- **Exercise**: Reproduce the entries in full, with no changes.

- **Excerpted data**:

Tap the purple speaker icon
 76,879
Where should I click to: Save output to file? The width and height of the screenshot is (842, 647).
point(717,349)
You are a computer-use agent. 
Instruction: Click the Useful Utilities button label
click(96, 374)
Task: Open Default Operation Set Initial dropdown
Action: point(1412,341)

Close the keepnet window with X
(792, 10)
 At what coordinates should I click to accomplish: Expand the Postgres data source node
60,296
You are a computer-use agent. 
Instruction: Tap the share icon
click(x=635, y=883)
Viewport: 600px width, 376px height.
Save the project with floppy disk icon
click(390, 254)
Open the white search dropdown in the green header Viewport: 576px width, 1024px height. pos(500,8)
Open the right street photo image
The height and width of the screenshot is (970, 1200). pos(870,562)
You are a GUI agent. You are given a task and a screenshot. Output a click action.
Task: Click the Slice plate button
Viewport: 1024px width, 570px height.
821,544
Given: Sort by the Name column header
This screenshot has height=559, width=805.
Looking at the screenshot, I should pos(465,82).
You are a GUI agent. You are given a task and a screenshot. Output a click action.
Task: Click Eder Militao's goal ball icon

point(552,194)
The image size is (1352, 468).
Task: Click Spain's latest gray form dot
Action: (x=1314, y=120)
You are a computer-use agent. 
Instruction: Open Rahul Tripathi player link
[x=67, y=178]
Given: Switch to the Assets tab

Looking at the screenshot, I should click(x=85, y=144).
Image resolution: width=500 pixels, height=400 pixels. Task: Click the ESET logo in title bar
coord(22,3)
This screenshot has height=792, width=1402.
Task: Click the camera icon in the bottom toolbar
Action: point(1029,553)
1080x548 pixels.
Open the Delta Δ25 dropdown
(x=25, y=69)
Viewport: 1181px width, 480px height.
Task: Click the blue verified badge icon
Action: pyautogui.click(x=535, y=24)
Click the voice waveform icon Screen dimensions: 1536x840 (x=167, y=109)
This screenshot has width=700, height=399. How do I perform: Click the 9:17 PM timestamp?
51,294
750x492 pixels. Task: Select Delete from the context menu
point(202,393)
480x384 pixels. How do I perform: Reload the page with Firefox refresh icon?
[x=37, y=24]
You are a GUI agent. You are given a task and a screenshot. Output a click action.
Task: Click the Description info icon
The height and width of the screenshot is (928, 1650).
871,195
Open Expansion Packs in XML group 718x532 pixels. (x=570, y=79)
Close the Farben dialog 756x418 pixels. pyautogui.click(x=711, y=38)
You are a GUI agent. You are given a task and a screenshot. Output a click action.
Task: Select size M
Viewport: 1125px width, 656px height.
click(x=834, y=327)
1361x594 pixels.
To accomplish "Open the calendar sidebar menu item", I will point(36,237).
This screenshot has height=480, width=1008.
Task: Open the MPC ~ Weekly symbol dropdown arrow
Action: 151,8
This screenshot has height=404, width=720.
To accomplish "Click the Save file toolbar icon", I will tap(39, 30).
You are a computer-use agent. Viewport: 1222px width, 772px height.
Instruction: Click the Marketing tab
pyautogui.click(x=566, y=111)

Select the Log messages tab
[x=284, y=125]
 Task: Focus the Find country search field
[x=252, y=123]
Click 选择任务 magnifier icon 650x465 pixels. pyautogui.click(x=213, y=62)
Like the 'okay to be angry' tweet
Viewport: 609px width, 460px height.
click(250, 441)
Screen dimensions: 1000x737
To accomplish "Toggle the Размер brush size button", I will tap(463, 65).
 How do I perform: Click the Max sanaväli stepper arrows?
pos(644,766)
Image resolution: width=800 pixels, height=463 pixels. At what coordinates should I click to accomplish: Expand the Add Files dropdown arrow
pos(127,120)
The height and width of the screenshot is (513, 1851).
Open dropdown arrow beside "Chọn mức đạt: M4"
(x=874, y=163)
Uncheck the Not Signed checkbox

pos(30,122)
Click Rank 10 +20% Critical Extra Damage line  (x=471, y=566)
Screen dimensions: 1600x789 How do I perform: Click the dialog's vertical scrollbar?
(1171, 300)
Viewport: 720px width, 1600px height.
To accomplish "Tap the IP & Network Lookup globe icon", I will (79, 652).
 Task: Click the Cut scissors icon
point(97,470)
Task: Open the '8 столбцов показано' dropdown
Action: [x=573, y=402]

- **Task result**:
Tap the purple speaker icon
 76,879
Where should I click to: Save output to file? The width and height of the screenshot is (842, 647).
point(717,349)
You are a computer-use agent. 
Instruction: Click the Useful Utilities button label
click(96, 374)
Task: Open Default Operation Set Initial dropdown
Action: point(1412,341)

Close the keepnet window with X
(792, 10)
 At what coordinates should I click to accomplish: Expand the Postgres data source node
60,296
You are a computer-use agent. 
Instruction: Tap the share icon
click(x=635, y=883)
Viewport: 600px width, 376px height.
Save the project with floppy disk icon
click(390, 254)
Open the white search dropdown in the green header Viewport: 576px width, 1024px height. pos(500,8)
Open the right street photo image
The height and width of the screenshot is (970, 1200). pos(870,562)
You are a GUI agent. You are given a task and a screenshot. Output a click action.
Task: Click the Slice plate button
Viewport: 1024px width, 570px height.
821,544
Given: Sort by the Name column header
This screenshot has height=559, width=805.
Looking at the screenshot, I should pos(465,82).
You are a GUI agent. You are given a task and a screenshot. Output a click action.
Task: Click Eder Militao's goal ball icon

point(552,194)
The image size is (1352, 468).
Task: Click Spain's latest gray form dot
Action: (x=1314, y=120)
You are a computer-use agent. 
Instruction: Open Rahul Tripathi player link
[x=67, y=178]
Given: Switch to the Assets tab

Looking at the screenshot, I should click(x=85, y=144).
Image resolution: width=500 pixels, height=400 pixels. Task: Click the ESET logo in title bar
coord(22,3)
This screenshot has height=792, width=1402.
Task: Click the camera icon in the bottom toolbar
Action: point(1029,553)
1080x548 pixels.
Open the Delta Δ25 dropdown
(x=25, y=69)
Viewport: 1181px width, 480px height.
Task: Click the blue verified badge icon
Action: pyautogui.click(x=535, y=24)
Click the voice waveform icon Screen dimensions: 1536x840 (x=167, y=109)
This screenshot has width=700, height=399. How do I perform: Click the 9:17 PM timestamp?
51,294
750x492 pixels. Task: Select Delete from the context menu
point(202,393)
480x384 pixels. How do I perform: Reload the page with Firefox refresh icon?
[x=37, y=24]
You are a GUI agent. You are given a task and a screenshot. Output a click action.
Task: Click the Description info icon
The height and width of the screenshot is (928, 1650).
871,195
Open Expansion Packs in XML group 718x532 pixels. (x=570, y=79)
Close the Farben dialog 756x418 pixels. pyautogui.click(x=711, y=38)
You are a GUI agent. You are given a task and a screenshot. Output a click action.
Task: Select size M
Viewport: 1125px width, 656px height.
click(x=834, y=327)
1361x594 pixels.
To accomplish "Open the calendar sidebar menu item", I will point(36,237).
This screenshot has height=480, width=1008.
Task: Open the MPC ~ Weekly symbol dropdown arrow
Action: 151,8
This screenshot has height=404, width=720.
To accomplish "Click the Save file toolbar icon", I will tap(39, 30).
You are a computer-use agent. Viewport: 1222px width, 772px height.
Instruction: Click the Marketing tab
pyautogui.click(x=566, y=111)

Select the Log messages tab
[x=284, y=125]
 Task: Focus the Find country search field
[x=252, y=123]
Click 选择任务 magnifier icon 650x465 pixels. pyautogui.click(x=213, y=62)
Like the 'okay to be angry' tweet
Viewport: 609px width, 460px height.
click(250, 441)
Screen dimensions: 1000x737
To accomplish "Toggle the Размер brush size button", I will tap(463, 65).
 How do I perform: Click the Max sanaväli stepper arrows?
pos(644,766)
Image resolution: width=800 pixels, height=463 pixels. At what coordinates should I click to accomplish: Expand the Add Files dropdown arrow
pos(127,120)
The height and width of the screenshot is (513, 1851).
Open dropdown arrow beside "Chọn mức đạt: M4"
(x=874, y=163)
Uncheck the Not Signed checkbox

pos(30,122)
Click Rank 10 +20% Critical Extra Damage line  (x=471, y=566)
Screen dimensions: 1600x789 How do I perform: Click the dialog's vertical scrollbar?
(1171, 300)
Viewport: 720px width, 1600px height.
To accomplish "Tap the IP & Network Lookup globe icon", I will (79, 652).
 Task: Click the Cut scissors icon
point(97,470)
Task: Open the '8 столбцов показано' dropdown
Action: [x=573, y=402]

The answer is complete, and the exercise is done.